═════ Фрагмент текста ═════

И везде, где бы ни были мы, прежде всего – звучали тогдашние наши стихи.

Я познакомил Губанова со своими друзьями – Димой Борисовым, человеком особенным для меня, историком и мыслителем, лидером нашей компании дружеской, образовавшейся осенью прошлогодней, Володей Брагинским, прозаиком, будущим востоковедом, Сашей Морозовым, в молодости поэтом, но и филологом своеобразным, как выяснилось с годами, несколько позже, Михаликом Соколовым, сокурсником по МГУ моим, а потом, со временем, отличным искусствоведом.

Для него, паренька дворового, хулиганистого, задиристого, непокладистого, упрямого, заводного, с характером трудным, нравом буйным, это была элитарная, интеллигентная, из хороших семей, разумеется, просвещённая, высоколобая, семи пядей во лбу, как в присказке не случайной, серьёзная публика.

Он тут же, встряхнувшись, подтягивался, становился как-то подчёркнуто, нарочито, сознательно вежливым, но неизменно, при всяком подходящем, удобном случае, утверждал, что все эти люди – образованные, и ладно, а вот он – это, братцы, совсем другое, таких, как он, днём с огнём ни за что не сыщешь, а если и обходилось без таких заявлений, резких, с перебором, то всё равно всем видом своим, хорохорясь, этак с вызовом, гордо, со всякими имевшимися у него в обиходе, в запасе, в загашнике, будто бы специально для таких ситуаций, словечками, со взглядами вскользь, которые так умел он бросать на людей, заставая их часто врасплох и смущая их не на шутку, со своим поведением гения, всеобщего, звёздного баловня и даже, вот-вот, несмотря на возраст, мэтра, пускай и молодого, поскольку и такое бывает порою, хоть и редко, но всё же случается с кем-то в жизни, да с ним, например, давал всем понять, что цену себе он знает прекрасно, а потому и требует, от всех без разбора, к себе внимания и уважения.

 

С Колей Мишиным и Аркашей Пахомовым было ему общаться намного проще. Здесь быстро установились отношения лёгкие, свойские, панибратские, игровые, со всяческими приятельскими шуточками, подковырками, весёлыми прибаутками, с обращением вечным к нему: «Губаныч», «Губан», «Лёнька», порою и «Лёнечка», ласково, с некоторым любованием им, потому что, знали все, при его-то умении сразу же расположить к себе людей, при его-то редкостном обаянии, при его-то, прямо брызжущей из него, разлетающейся от него, во все стороны, веерами ослепительных, жарких искр, и всех вокруг, без малейшего исключения, поражающей, даже больше, сплошь изумляющей, озадачивающей талантливости, никаких особых трудов ему никогда не стоило завоевать сердца новых своих знакомых и превратить их с ходу в добрых своих друзей.

═════ Предоставленные данные ═════

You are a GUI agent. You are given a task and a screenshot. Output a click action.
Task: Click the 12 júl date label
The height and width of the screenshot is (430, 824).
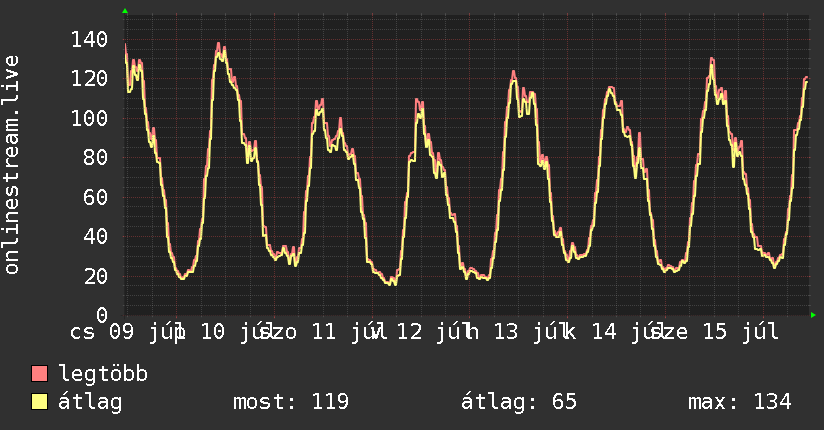[x=430, y=332]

═════

* Что нужно сделать: Выпишите дословно часть текста о Губанове от слов «Для него, паренька» до слов «случайной, серьёзная публика.» включительно. Данные для работы не понадобятся.

* Ответ на задание:
Для него, паренька дворового, хулиганистого, задиристого, непокладистого, упрямого, заводного, с характером трудным, нравом буйным, это была элитарная, интеллигентная, из хороших семей, разумеется, просвещённая, высоколобая, семи пядей во лбу, как в присказке не случайной, серьёзная публика.